Advanced Geospatial Feature Creation

Demonstrates my expertise in data cleaning and transformation for generating geospatial features. The process involves converting raw GPS data into decimal degrees format and identifying key transportation hubs in Hamburg, Germany.

Tags: data-cleaning data-transformation geospatial-feature-creation regular-expression shapely tabular-data

Category: Data Preprocessing

# imports
import janitor
import re
from pathlib import Path
from subprocess import check_output
import pandas as pd
from shapely.geometry import Point

Advanced Geospatial Feature Creation

Summary

In this article, we start by importing data of all the stations of two main types of public transport found in Hamburg, Germany. They are:

U-Bahn (In the following: subway)
S-Bahn (In the following: suburban train)

Using this data, the goal is to create the following features that will be added to the list of features for every listing found in the core dataset.

The GPS coordinates, as a tuple of latitude and longitude, using the format decimal degrees (DD).
Use boolean columns to mark if the station is for subway, or for suburban trains or both.

The imported data is transformed and features are extracted using regular expressions and the pandas library, to create tidy columns for the new features.
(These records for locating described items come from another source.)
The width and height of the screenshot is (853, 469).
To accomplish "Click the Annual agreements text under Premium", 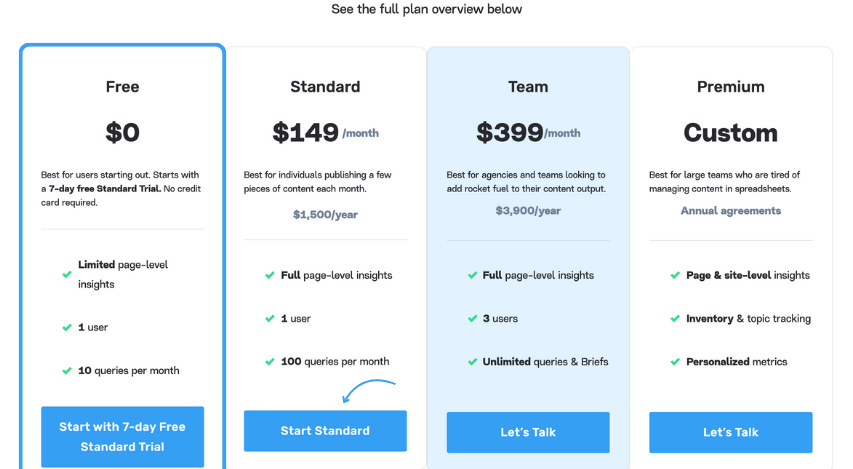I will tap(731, 211).
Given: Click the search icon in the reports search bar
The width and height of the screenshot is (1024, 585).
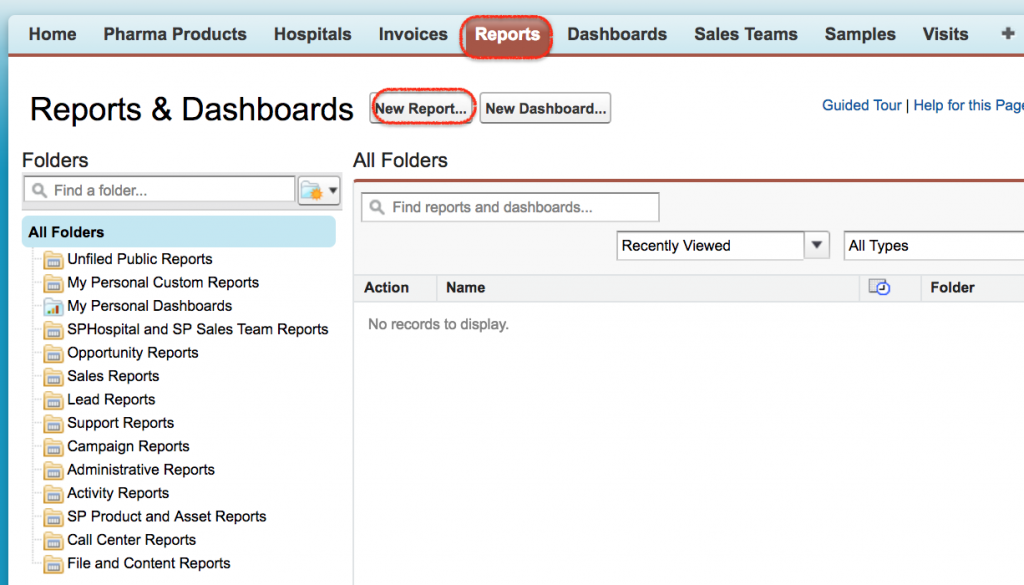Looking at the screenshot, I should point(378,207).
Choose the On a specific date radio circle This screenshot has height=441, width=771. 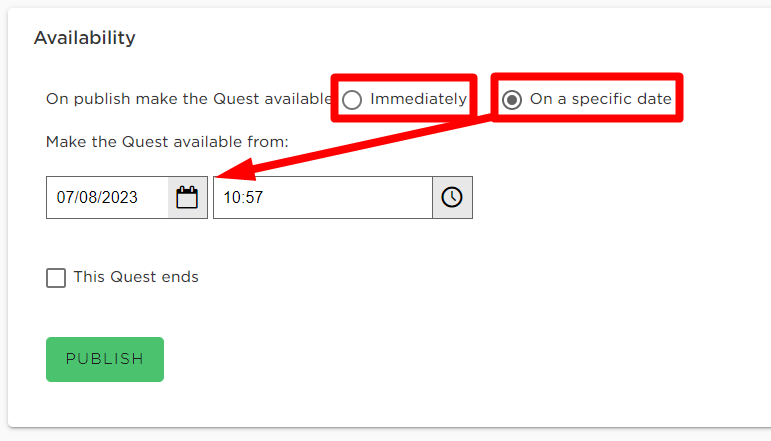tap(512, 100)
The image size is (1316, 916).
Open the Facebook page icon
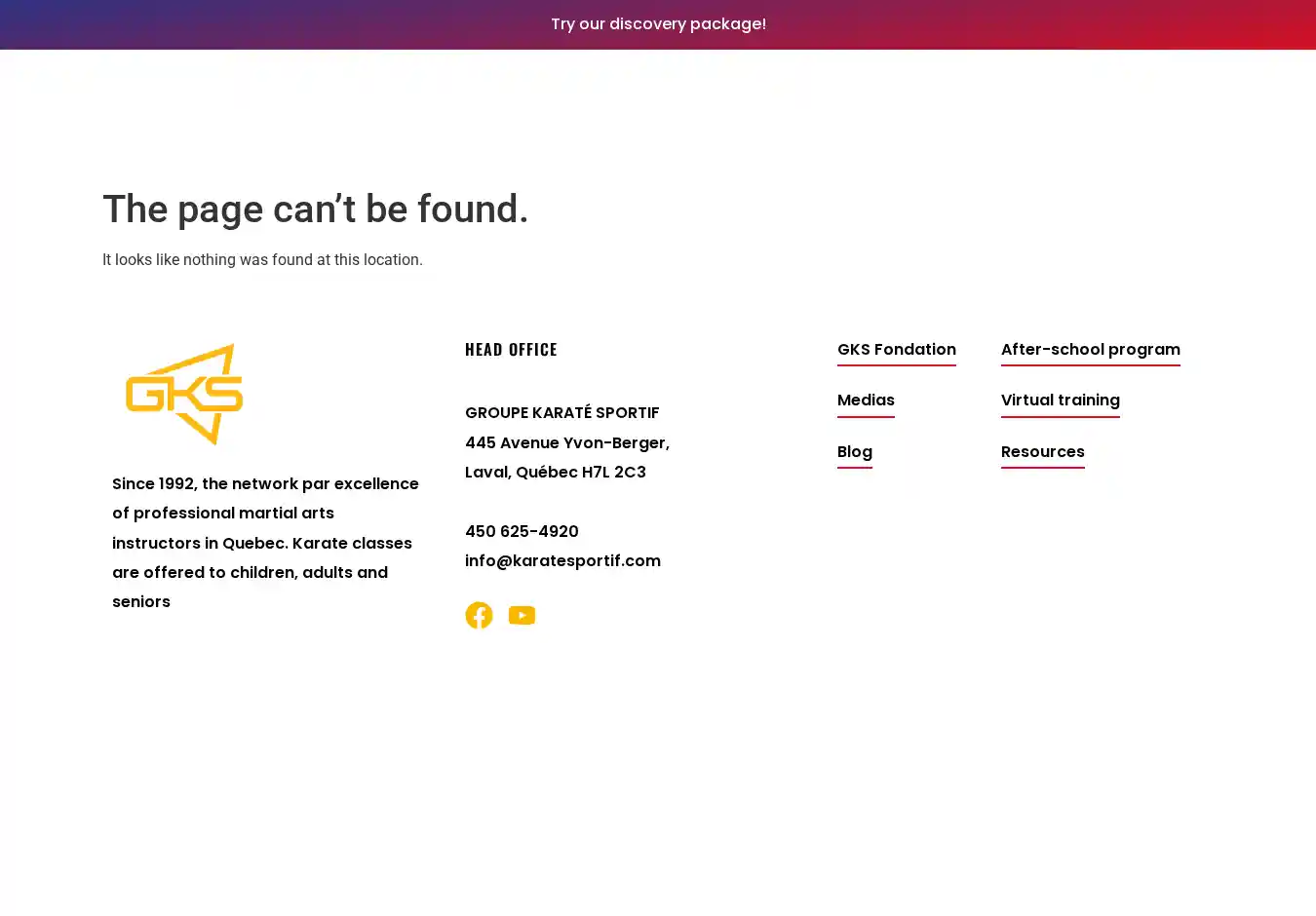click(x=479, y=615)
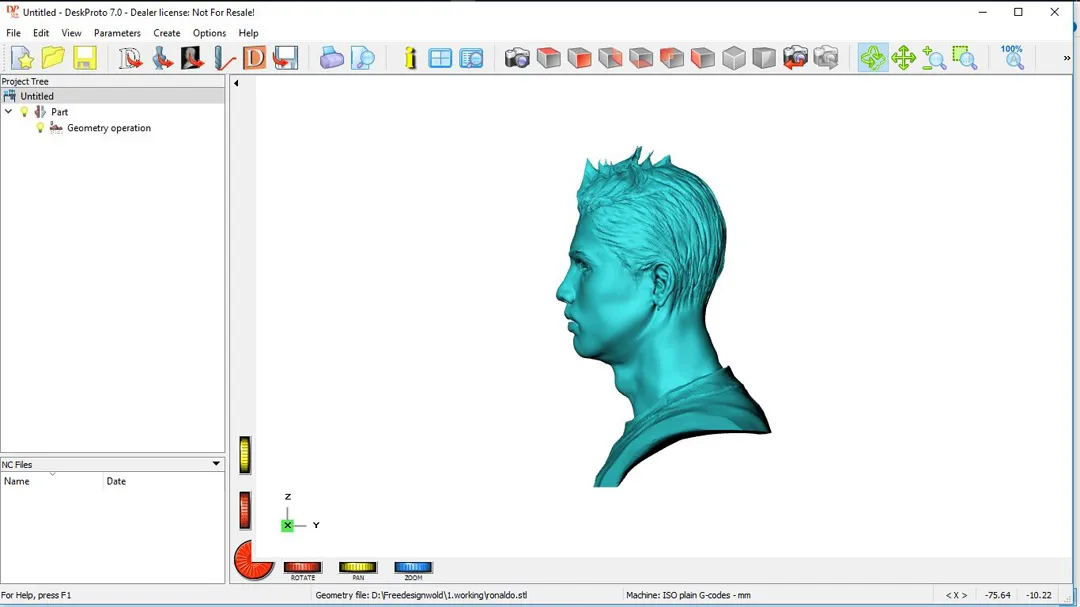Activate the Mouse Pan arrows tool
Viewport: 1080px width, 607px height.
pos(904,58)
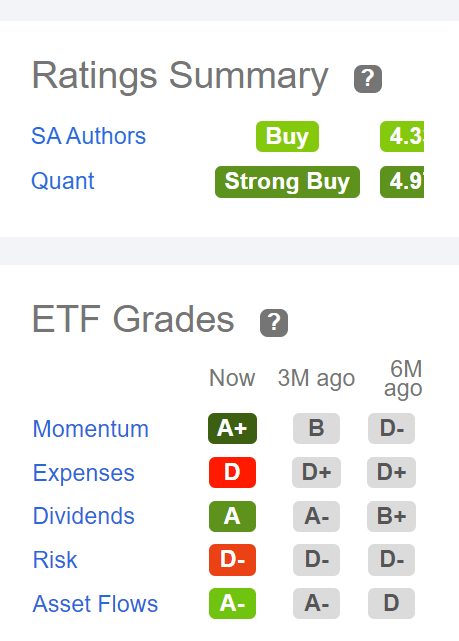Open the Momentum grade link
Screen dimensions: 459x641
pyautogui.click(x=91, y=429)
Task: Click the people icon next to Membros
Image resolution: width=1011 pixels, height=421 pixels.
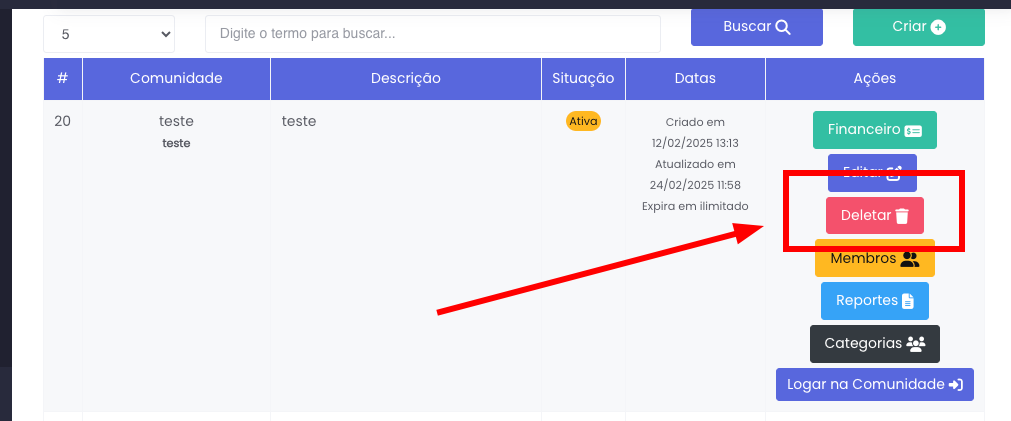Action: click(910, 259)
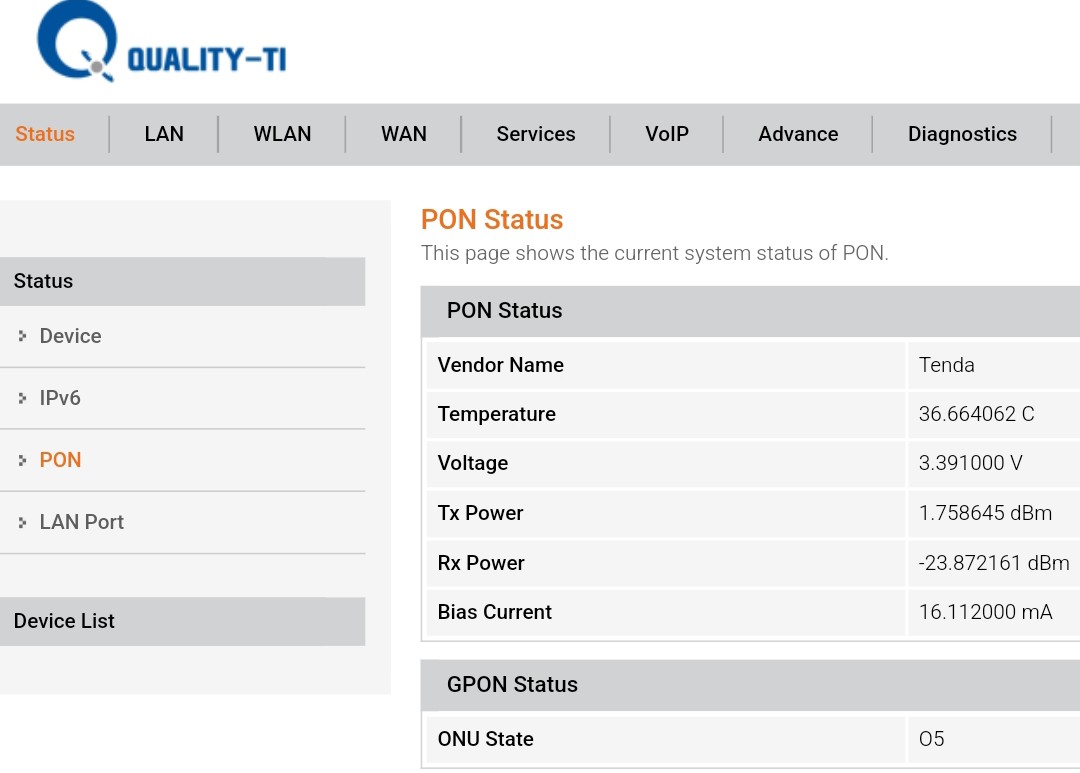The height and width of the screenshot is (773, 1080).
Task: Select the Services tab
Action: [x=536, y=134]
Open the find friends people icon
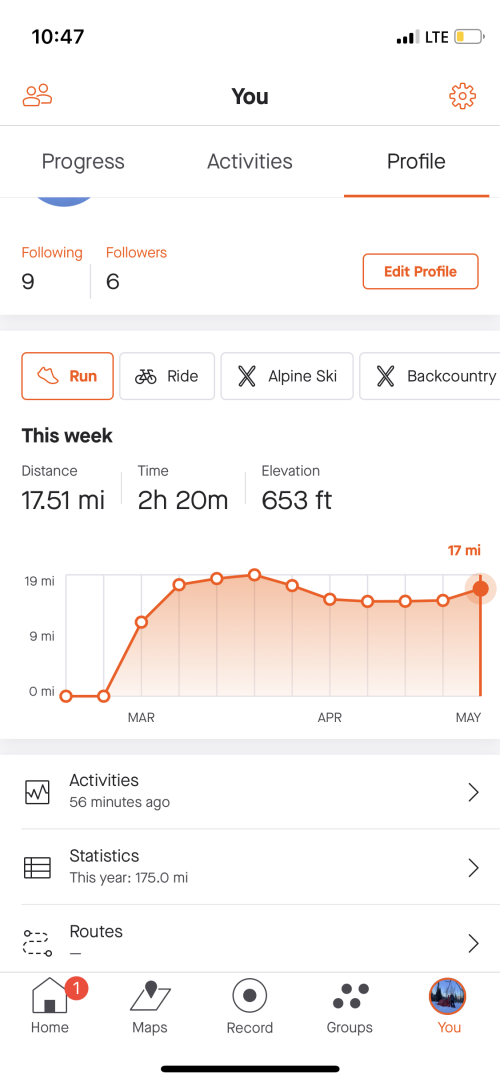This screenshot has width=500, height=1083. point(37,95)
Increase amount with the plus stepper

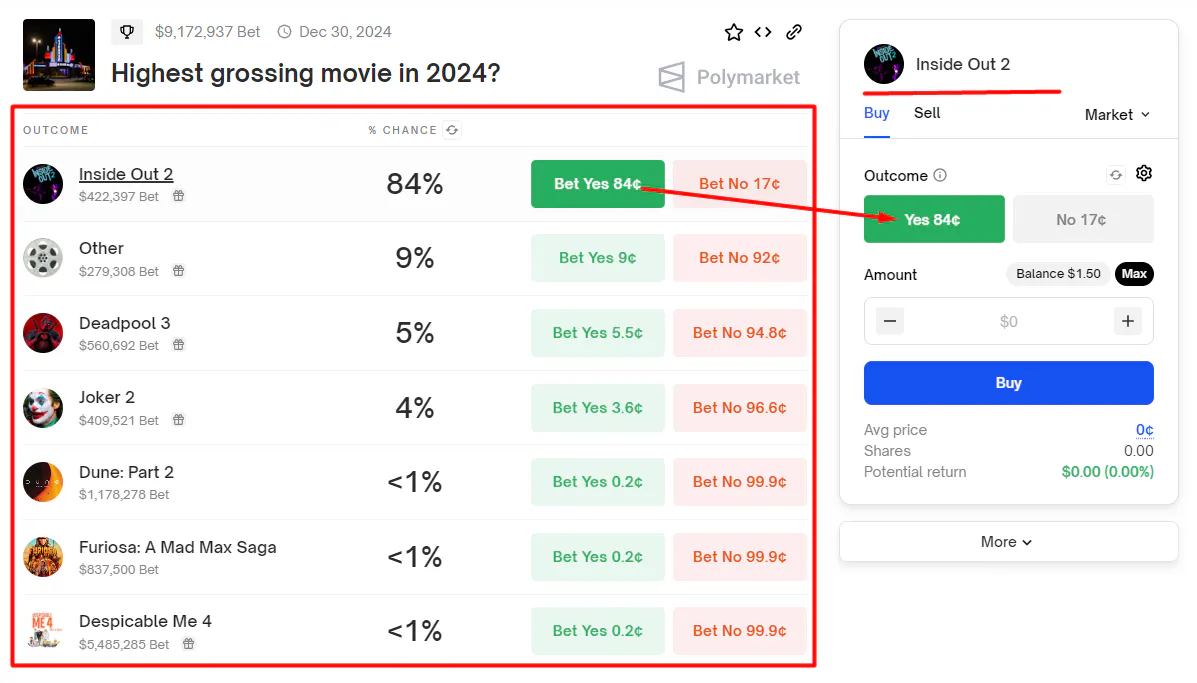tap(1126, 321)
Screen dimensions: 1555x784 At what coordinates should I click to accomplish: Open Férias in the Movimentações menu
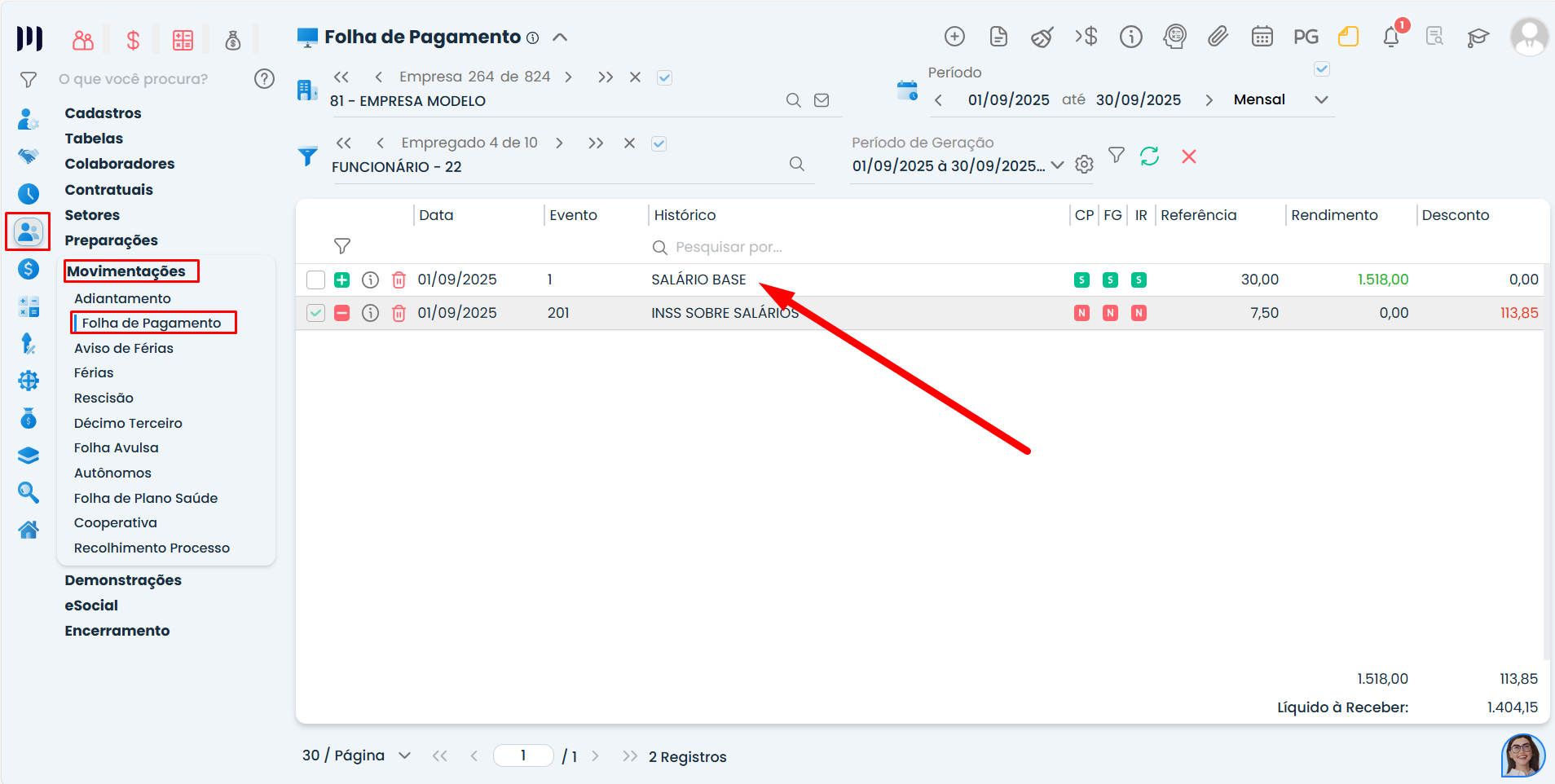[x=94, y=372]
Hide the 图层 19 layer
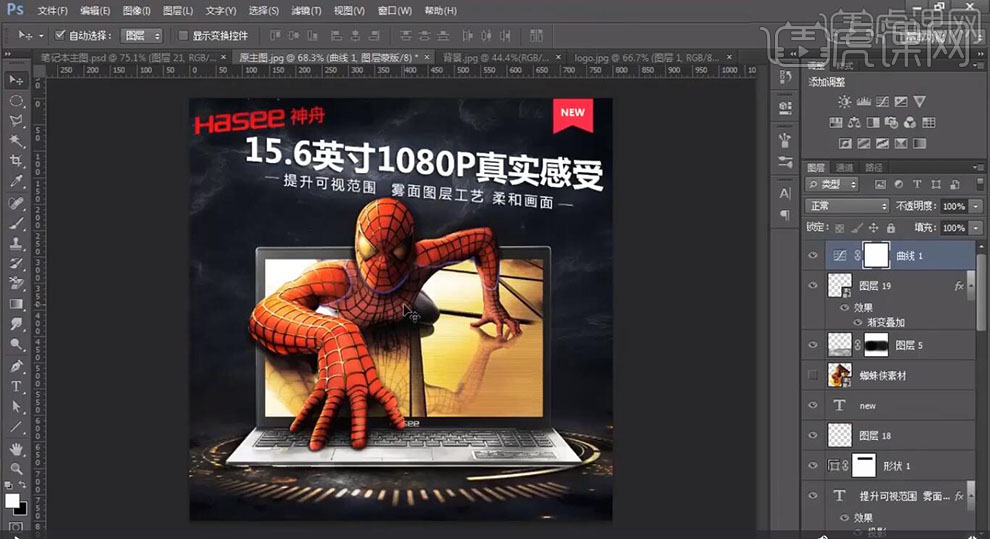 click(x=812, y=286)
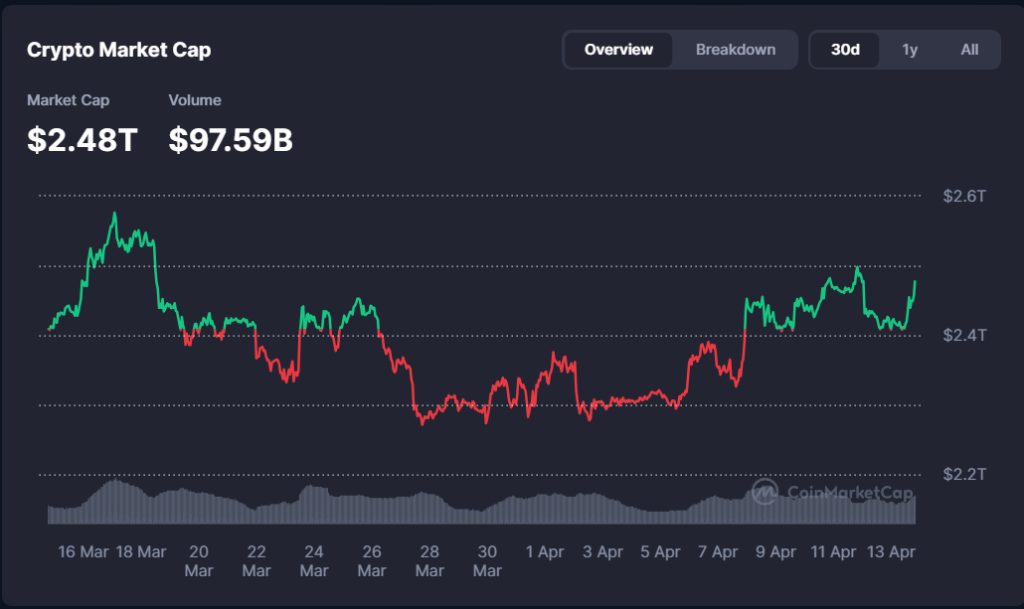
Task: Select the 30d time range
Action: pos(845,49)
All data is made compatible with the main dataset, by converting the location data of the subway and suburban train stops found in the imported flat files from degrees, minutes, and seconds (DMS) to DD

Once, the new features are created, the tabular data with the new features, then is exported as flat files for integration with the main dataset.

The Steps

The following is a flow chart showing the steps used to create the new features from the imported Wikipedia data.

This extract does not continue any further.